An aluminium water flask with a personal photograph is less likely to be kicked in-lieu of a football. The school bag will be treated with due care if the the own image has been printed onto it. FotoInsight now prints digital photographs onto practical items like spiral note pads, money boxes or fluffy key rings.

The expression Mass Customisation is oxymoron, joining the opposites "Mass Production" and "Customisation", which has lately become fashionable. Mass customisation aims at producing goods and services to individual customer specifications with efficiencies and costs similar to mass production. Some firms in the growing photo gifts market, for example http://FotoInsight.co.uk, apply this strategy, using new technologies and innovative structures to submit mass produced items like key rings and water bottles to an individualisation process, applying user photographs. To achieve costs and delivery times similar to those of mass produced standard items, the production architecture has to be structured in a way that the individualisation takes place at the rear end of the production chain. These firms acquire mass produced components produced benefiting from large economies of scale. As the individualisation can only be applied after an order has been placed, the process is called an "X-to-order" production. The gift items market with its strong seasonal fluctuations towards Christmas and Mother’s day requires a particularly flexible production.
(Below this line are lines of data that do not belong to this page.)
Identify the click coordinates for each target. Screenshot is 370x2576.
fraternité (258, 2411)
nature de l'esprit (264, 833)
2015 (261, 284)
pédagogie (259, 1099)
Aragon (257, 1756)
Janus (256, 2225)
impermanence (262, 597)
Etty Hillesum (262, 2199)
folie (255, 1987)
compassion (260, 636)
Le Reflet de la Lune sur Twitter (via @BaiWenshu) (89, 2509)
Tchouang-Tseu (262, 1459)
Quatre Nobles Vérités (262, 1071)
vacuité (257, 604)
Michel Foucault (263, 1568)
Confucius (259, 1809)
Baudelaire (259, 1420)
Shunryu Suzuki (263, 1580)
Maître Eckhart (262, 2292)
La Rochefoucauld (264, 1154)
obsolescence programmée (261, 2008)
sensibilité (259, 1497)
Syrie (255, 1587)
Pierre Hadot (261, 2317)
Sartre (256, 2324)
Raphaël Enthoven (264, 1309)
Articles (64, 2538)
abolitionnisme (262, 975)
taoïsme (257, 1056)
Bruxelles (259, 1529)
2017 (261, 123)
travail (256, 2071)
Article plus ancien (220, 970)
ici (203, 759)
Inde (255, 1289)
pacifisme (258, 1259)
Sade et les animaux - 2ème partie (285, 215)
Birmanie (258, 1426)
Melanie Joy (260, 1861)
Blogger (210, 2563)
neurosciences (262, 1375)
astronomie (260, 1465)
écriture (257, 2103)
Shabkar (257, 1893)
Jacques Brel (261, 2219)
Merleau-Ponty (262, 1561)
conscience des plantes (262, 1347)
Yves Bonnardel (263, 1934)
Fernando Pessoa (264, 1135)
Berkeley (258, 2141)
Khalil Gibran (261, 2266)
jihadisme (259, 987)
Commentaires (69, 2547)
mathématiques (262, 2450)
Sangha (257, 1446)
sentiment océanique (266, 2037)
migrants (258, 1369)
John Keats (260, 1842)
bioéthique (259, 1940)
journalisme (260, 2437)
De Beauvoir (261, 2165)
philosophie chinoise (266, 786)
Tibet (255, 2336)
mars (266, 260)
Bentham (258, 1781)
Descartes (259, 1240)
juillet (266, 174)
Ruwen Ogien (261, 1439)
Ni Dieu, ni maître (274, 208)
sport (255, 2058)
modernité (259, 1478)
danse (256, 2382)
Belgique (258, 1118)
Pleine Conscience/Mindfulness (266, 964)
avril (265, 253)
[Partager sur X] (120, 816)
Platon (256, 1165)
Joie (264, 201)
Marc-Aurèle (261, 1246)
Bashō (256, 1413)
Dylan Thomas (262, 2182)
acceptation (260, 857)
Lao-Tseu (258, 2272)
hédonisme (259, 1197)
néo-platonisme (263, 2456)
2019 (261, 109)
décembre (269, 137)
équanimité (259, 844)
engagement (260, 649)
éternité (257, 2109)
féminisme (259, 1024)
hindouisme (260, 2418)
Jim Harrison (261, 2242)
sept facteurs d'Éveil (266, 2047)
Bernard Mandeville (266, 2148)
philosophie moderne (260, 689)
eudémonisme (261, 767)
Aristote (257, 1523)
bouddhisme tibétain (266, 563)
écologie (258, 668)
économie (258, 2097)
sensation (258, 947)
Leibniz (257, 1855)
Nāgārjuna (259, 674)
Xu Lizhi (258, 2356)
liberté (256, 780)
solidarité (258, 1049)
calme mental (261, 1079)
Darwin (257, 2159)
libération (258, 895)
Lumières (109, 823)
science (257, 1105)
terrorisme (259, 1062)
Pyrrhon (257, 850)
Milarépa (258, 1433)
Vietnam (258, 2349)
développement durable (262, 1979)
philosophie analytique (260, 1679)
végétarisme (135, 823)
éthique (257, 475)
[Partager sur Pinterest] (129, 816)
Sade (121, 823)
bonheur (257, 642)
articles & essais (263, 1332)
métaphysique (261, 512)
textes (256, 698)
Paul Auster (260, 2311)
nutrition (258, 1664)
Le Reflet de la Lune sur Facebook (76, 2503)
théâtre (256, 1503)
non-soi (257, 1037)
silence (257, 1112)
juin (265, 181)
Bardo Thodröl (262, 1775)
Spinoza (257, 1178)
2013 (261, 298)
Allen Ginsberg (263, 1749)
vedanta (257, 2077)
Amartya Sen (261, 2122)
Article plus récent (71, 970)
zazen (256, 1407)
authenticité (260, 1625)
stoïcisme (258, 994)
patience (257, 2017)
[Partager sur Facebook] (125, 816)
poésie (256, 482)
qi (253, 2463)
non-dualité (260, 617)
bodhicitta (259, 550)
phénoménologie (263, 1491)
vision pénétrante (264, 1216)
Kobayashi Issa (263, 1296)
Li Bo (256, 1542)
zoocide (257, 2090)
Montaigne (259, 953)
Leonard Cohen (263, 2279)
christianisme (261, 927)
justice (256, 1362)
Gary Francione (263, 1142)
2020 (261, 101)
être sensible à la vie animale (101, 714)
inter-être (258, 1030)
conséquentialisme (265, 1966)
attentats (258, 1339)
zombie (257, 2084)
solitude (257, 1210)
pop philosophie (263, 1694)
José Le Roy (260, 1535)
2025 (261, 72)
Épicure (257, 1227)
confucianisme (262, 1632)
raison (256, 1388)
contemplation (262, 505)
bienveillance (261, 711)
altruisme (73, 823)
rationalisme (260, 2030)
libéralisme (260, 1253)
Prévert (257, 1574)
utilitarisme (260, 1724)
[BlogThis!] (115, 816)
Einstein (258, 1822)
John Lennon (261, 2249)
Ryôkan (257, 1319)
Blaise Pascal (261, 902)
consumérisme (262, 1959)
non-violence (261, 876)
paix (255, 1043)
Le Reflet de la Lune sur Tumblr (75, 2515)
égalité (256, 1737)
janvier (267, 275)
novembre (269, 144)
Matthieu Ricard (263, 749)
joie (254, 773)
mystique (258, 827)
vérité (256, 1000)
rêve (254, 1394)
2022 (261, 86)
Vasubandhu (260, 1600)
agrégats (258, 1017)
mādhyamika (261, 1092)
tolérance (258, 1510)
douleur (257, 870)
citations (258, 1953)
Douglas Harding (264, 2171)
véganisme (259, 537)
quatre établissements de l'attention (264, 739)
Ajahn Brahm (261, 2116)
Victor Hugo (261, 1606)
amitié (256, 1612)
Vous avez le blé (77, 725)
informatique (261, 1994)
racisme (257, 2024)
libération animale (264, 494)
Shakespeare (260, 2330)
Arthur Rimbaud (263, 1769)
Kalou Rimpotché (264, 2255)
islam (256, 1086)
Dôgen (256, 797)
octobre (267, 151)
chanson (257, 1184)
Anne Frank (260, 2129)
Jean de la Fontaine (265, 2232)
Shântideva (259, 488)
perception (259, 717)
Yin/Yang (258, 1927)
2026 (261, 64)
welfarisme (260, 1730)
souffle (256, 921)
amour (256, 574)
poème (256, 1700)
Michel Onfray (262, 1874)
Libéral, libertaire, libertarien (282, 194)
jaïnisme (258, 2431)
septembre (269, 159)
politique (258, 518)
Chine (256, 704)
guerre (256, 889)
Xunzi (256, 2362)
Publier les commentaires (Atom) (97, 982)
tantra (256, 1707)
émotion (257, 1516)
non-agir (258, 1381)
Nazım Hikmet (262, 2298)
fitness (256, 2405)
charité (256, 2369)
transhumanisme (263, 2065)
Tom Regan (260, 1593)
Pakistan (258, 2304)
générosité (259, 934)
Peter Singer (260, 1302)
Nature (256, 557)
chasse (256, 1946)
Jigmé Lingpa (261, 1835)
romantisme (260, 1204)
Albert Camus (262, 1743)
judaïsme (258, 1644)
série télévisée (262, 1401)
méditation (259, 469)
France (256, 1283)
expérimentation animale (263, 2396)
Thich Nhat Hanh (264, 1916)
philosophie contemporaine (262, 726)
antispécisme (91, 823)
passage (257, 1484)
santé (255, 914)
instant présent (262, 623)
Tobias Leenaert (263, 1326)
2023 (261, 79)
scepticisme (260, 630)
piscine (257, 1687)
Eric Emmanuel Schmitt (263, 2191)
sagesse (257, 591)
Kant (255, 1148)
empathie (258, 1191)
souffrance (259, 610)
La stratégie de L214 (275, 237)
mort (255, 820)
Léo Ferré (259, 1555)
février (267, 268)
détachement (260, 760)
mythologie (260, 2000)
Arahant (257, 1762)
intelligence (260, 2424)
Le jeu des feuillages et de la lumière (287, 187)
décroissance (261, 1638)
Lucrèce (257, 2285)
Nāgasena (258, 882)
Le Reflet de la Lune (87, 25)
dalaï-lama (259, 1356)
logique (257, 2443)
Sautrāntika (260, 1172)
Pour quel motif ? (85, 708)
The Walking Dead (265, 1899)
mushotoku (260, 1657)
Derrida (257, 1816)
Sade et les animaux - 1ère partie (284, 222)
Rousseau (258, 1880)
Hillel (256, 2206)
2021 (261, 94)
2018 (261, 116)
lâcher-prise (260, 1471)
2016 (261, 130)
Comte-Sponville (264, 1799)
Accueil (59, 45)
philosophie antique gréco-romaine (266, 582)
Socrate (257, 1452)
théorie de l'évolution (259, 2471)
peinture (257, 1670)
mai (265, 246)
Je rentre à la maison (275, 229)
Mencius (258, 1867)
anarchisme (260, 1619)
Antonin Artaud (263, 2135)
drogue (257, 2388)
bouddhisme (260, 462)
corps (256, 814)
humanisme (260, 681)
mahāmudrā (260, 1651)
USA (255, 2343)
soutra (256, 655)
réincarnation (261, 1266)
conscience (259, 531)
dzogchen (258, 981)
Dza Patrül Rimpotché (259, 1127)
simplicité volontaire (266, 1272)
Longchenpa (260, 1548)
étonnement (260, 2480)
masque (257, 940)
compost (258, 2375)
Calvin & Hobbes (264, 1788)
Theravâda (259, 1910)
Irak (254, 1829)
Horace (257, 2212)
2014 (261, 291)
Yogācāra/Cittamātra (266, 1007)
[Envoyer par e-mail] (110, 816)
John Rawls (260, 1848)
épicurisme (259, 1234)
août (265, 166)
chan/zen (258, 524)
"Services that want to survive the fast changing photographic printing market have to produce goods in a way that each customer will find exactly what he or she wants", states FotoInsight’s Managing Director Klaas Brumann. A growing number of items ranging from the useful to the decorative undergo customisation by application of customer photographs. Users can turn own ideas into realities, which often have an artistic theme or are aesthetic, funny or personal. Consumers’ growing design orientation becomes useful on school supplies. Everyday items like notepads, which are often no longer valued by many pupils, receive a new personal value when they are individual.